Democratic allies on Friday refuted a recent news report that they've shifted their election-year healthcare messaging strategy away from a discussion on cost.
The story, reported Thursday by Politico, argued that healthcare reform proponents "are dramatically shifting their attempts to defend health care legislation, abandoning claims that it will reduce costs and the deficit and instead stressing a promise to 'improve it.' "
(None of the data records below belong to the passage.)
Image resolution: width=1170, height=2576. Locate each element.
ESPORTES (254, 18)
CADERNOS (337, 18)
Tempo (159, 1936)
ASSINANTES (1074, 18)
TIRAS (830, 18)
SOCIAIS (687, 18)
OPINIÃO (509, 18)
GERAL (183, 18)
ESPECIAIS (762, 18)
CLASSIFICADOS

Citing a recent PowerPoint presentation created by the Herndon Alliance — a health advocacy group comprised largely of Democratic backers — Politico's Ben Smith argued that "Democrats are acknowledging the failure of their predictions that the health care legislation would grow more popular after its passage."
Not so, the Herndon Alliance said Friday.
"The Politico story … is wrong," the group said in a statement posted on its website. "Our research reaffirms that the more the public hears about the specific reforms in the law, the more they like it. And our research finds that there is a need to cut the political flak and give real information to the public."
The PowerPoint slides — based on recent surveys by Democratic pollsters and delivered Thursday to party allies in a private conference call — urged Democrats touting healthcare reform to voters to "keep claims small … and don't overpromise what the law delivers."
"Let voters know the healthcare law passed!" the presenters suggested.
The slides, Smith wrote, represent a concession "that groups typically supportive of Democratic causes — people under 40, non-college-educated women and Hispanic voters — have not been won over by the plan."
Republicans pounced on the news, with the office of House Minority Leader John Boehner (R-Ohio) pointing to the slides as indication of the Democrats' "dramatic surrender" on healthcare reform.
The Herndon Alliance disagrees.
"Hard-working people are thinking about the economy and just want to know how the law will help them and their families," the group said. "That is what the President and the administration have been doing."
The Alliance is made up of a long list of medical, faith-based and liberal advocacy groups, including MoveOn.org, the Mayo Clinic, AARP and the National Council of La Raza.